- Задания для выполнения -
1. Перепишите без изменений всё, что стоит в отрывке об острове Нуси-Бе, от слов «Ясным и тихим» и до слов «присваиваем ему мы.» включительно.
2. Подхватите рассказ об острове Нуси-Бе и продолжите его сразу после последнего приведенного предложения.

- Предложенный отрывок -
::::
Тринадцатого — пятнадцатого апреля заход в порт Элъвилъ на острове Нуси-Бе. Высадили наблюдателей. Познакомились с работой Национального центра океанографических исследований.
Ясным и тихим утром просыпаемся возле острова Нуси-Бе, расположенного в северо-восточной части Мозамбикского пролива.
Нуси-Бе называют «Таити Индийского океана».
Нуси-Бе называют «Островом благоуханий».
«Перламутровый остров» — это имя присваиваем ему мы.
«Курчатов» стоит на рейде в центре голубеющего блюдечка, где вместо краев поднимаются невысокие горы. Кудряво-воздушные, еле нарисованные нежной кистью. Пастельный пейзаж, над землей пухлые, отбеленные светом облака.
В слабой, еле приметной синеве лежат дали. Рощицы убегают вверх по травянистым склонам, открывая просторные лужайки. Солнце уже высоко, припекает ярусы низких крыш Эльвиля.
Скользят беззвучно розовые паруса, темными зернышками рассыпались пироги — от маленьких, одноместных до длинных, почти восьмиметровых, с людьми и грузом. Пассажиры в основном женщины — мальгашки в ярких одеждах под большими зонтами, черный зонт — неотъемлемая принадлежность каждой!
Каких только нет островов подле Мадагаскара: Острова мадам, Острова корсаров, Нуси-Кумба (Остров обезьян), Нуси-Фале (Запрещенный), Нуси-Ирандза (Остров черепах). Двести девяносто три квадратных километра суши, речушки и спящие вулканы с образовавшимися в кратерах, полными рыбы озерами, долины, густые леса, коралловые пляжи, местами сильно заболоченные, покрытые манграми берега.
Причал города Эльвиля — всего-навсего наклонно уходящая в океан бетонная плита. Карабкаемся по ней, скользя по влажным водорослям и колониям ракушек. На небольшой круглой площади с чахлым газоном грациозные пальмы изогнулись над одноэтажным зданием полицейского управления и таможни. В светлых кремовых рубахах, заправленных в модные узкие брюки, молодцевато подпоясанные широкими ремнями, взирают служители закона на подошедший под красным флагом бот. Под выступающим козырьком здания, в тени (с утра термометр показывал плюс тридцать), пестрая группка женщин и ребятишек ожидает тупоносый, похожий на трамвай паром, что курсирует между Нуси-Бе и многочисленными островками.
::::
- Исходные данные -
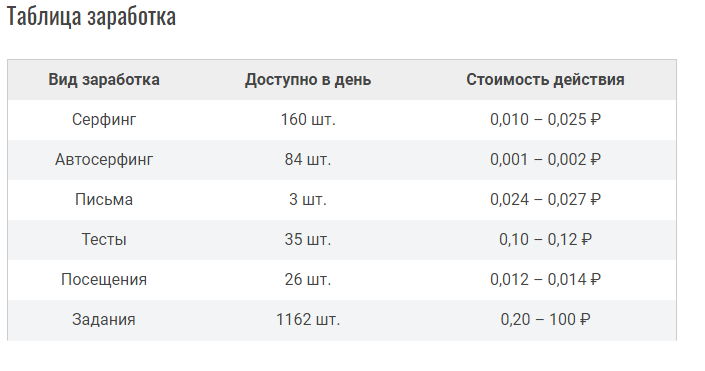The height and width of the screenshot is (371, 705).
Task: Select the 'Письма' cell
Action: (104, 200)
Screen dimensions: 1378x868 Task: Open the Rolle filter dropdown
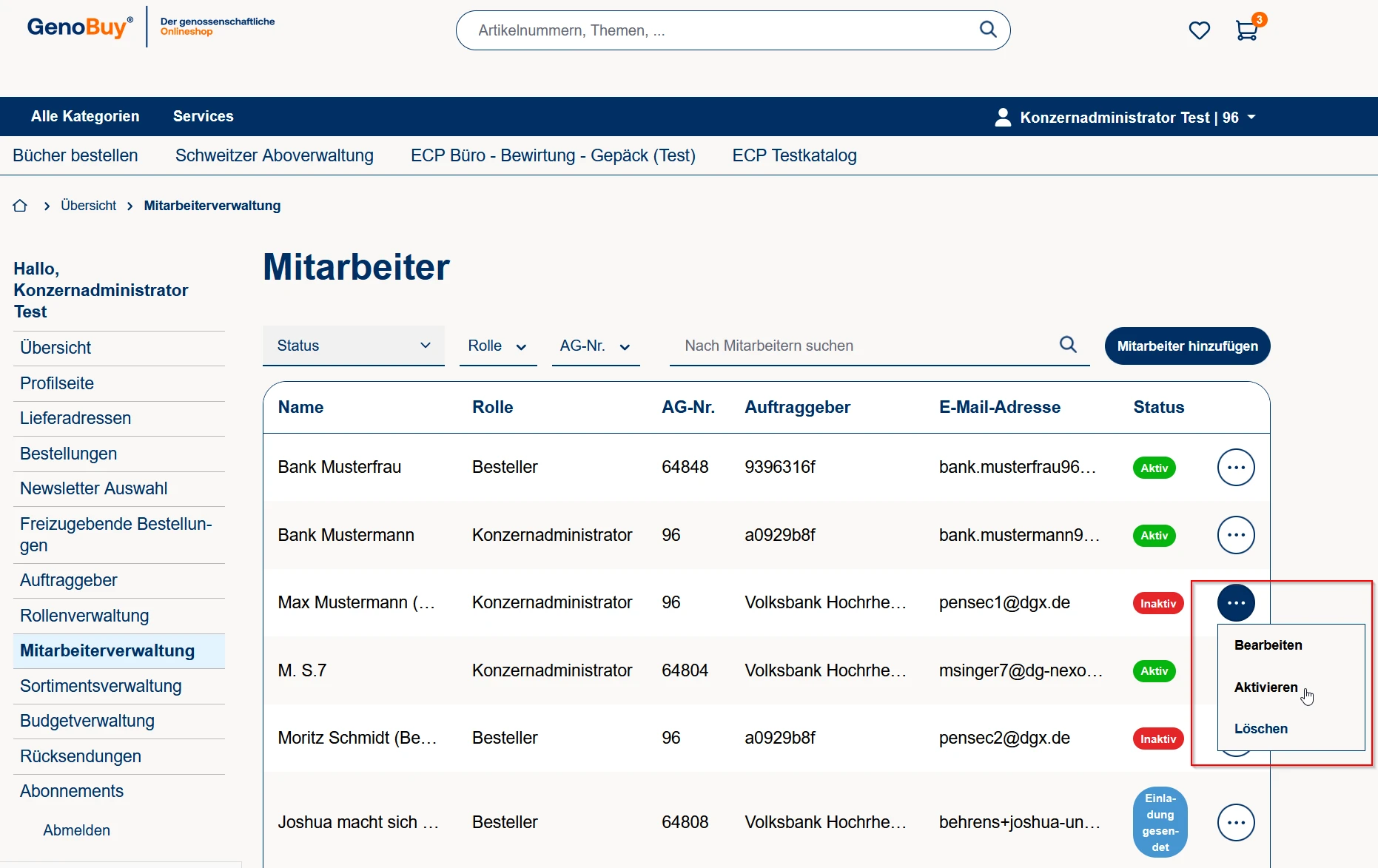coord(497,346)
::::
- Ответы к заданиям -
1.
Ясным и тихим утром просыпаемся возле острова Нуси-Бе, расположенного в северо-восточной части Мозамбикского пролива.
Нуси-Бе называют «Таити Индийского океана».
Нуси-Бе называют «Островом благоуханий».
«Перламутровый остров» — это имя присваиваем ему мы.

2.
Худенький длинноногий мальчишка демонстрирует искусство хождения по пальме. Упираясь босыми розовыми подошвами в узловатый ствол, цепко обхватив его руками, почти стоя, взбирается под крону. Гулко шлепаются с высоты плоды и, не расколовшись, катятся по земле круглыми мячами.
С площади как на ладони видны бухта и белый корпус «Курчатова». Отвалив от борта, одна за другой уходят шлюпки. Члены экспедиции, получив увольнение, отправляются к далекому мысу, на острова с коралловыми пляжами.
А мы — в город Эльвиль. Пропеченная солнцем дорога взбирается на холм. Как и в Анцеранане, сиреневые джакаранды покрывают землю лиловой пеной, над желтыми кактусами снуют жуки, мелькают бабочки. Странные деревья с кроваво-красной листвой издают дурманящий запах, капельками крови рдеют узкие листочки.
Вершину холма венчает полуразрушенная колоннада, за ней две пушки — короткие чугунные стволы покоятся на высоких лафетах; когда-то, нацеленные жерлами в океан, изрыгали они ядра, стреляя по вражеским кораблям. Старые орудия — то немногое, что осталось от короткой, но богатой событиями истории острова. Известно, что Людовик XIV приказал выбить на стволах своих пушек по-латыни: «Последний довод королей», хотя довод оказался неубедительным, завершившись штурмом Бастилии и гильотиной.
Неподалеку школа. Побросав на землю ранцы, сорванцы оседлали некогда грозные стволы. Сверкают зубами веселые круглоголовые мальчишки, грызут, сидя верхом на пушках, орехи, швыряют друг в друга скорлупой.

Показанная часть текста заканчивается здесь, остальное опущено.